But now, with Nikola and Tesla preparing to produce electric big-rig tractor trailers, Toyota is jumping into the game, too. If it goes well, you can bet Toyota will bring that technology to full-size and possibly mid-size pickup trucks.
Toyota just announced that it has engineered a concept semitruck with a pair of Mirai hydrogen fuel-cell stacks and a 12-kilowatt-hour battery pack to study real-world applications. The concept truck produces an equivalent of 670 horsepower and 1,325 pounds-feet of torque, and is reported to be significantly faster to 55 mph than a traditionally equipped commercial diesel big rig. Toyota says the concept has a range of more than 200 miles under normal road conditions.
The experiment, called Project Portal, could be the beginning of a completely different way of thinking about heavy-duty trucks and the amount of carbon dioxide they put into the atmosphere. The study will take place at the ports of Los Angeles and Long Beach — two of the busiest in the country — this summer. Cargo-carrying big rigs move a lot of tonnage around the country, so if there was infrastructure in place to support zero-emissions hydrogen fuel-cell vehicles, the clean air benefits could be huge.
"Hydrogen fuel cell vehicles play a role in California's efforts to achieve greenhouse gas emission reduction goals, improve air quality, and reduce our reliance on fossil fuels," said Janea A. Scott, a member of the California Energy Commission, in a statement. "That's why the California Energy Commission is investing in the refueling infrastructure needed to support adoption of these vehicles. The Commission applauds Toyota for putting this cutting edge technology to use in a heavy-duty freight proof of concept. This demo will show how fuel cells can help support the heavy-duty sector's efforts to increase efficiency, transition to zero-emission technologies, and increase competitiveness."

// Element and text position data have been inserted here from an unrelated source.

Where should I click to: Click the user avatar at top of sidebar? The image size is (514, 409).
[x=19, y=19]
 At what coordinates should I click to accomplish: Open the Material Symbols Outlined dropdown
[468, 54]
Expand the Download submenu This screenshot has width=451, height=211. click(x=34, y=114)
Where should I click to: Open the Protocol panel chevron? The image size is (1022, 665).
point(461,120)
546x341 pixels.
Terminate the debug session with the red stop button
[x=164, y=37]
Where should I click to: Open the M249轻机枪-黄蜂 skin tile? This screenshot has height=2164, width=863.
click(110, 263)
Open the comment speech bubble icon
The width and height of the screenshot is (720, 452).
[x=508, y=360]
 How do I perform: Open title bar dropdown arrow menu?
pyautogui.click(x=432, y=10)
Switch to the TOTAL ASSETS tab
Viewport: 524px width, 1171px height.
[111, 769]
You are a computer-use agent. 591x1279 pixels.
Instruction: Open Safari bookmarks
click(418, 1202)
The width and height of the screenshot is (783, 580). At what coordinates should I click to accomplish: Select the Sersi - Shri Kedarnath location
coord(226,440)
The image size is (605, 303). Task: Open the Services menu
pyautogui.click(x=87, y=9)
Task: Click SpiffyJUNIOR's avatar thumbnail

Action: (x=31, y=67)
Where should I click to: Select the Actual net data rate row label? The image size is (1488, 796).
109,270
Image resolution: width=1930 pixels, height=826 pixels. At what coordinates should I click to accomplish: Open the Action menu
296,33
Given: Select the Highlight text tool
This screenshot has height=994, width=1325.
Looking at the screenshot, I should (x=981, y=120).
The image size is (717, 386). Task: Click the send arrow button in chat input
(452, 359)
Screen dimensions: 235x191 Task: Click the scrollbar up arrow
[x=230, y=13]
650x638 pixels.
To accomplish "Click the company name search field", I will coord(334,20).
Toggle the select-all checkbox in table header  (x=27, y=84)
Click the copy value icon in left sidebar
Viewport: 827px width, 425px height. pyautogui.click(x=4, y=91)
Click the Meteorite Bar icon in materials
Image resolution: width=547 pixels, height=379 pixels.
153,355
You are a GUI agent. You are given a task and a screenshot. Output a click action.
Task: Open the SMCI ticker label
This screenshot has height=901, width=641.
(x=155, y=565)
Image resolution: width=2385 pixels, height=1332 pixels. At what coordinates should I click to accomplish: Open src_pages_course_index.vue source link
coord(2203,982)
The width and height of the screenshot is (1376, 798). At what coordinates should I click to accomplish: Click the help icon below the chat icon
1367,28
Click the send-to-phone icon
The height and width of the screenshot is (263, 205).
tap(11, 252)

There's no doubt this could decrease the trucking industry's carbon footprint, but with gas prices still relatively low, a lack of fuel-cell repair shops, limited battery capabilities and nonexistent truck-stop hydrogen fueling stations, it's difficult to imagine this happening in the next decade. A better option could be adapting the system to work-oriented full-size, half-ton or other types of work-oriented pickups. Personal-use fuel-cell pickups could use the growing number of hydrogen fueling stations popping up in California's major cities (there are almost two dozen in Los Angeles), but clearly more needs to happen before electric pickups, let alone hydrogen-powered electric pickups, become a reasonable economic choice for everyday consumers.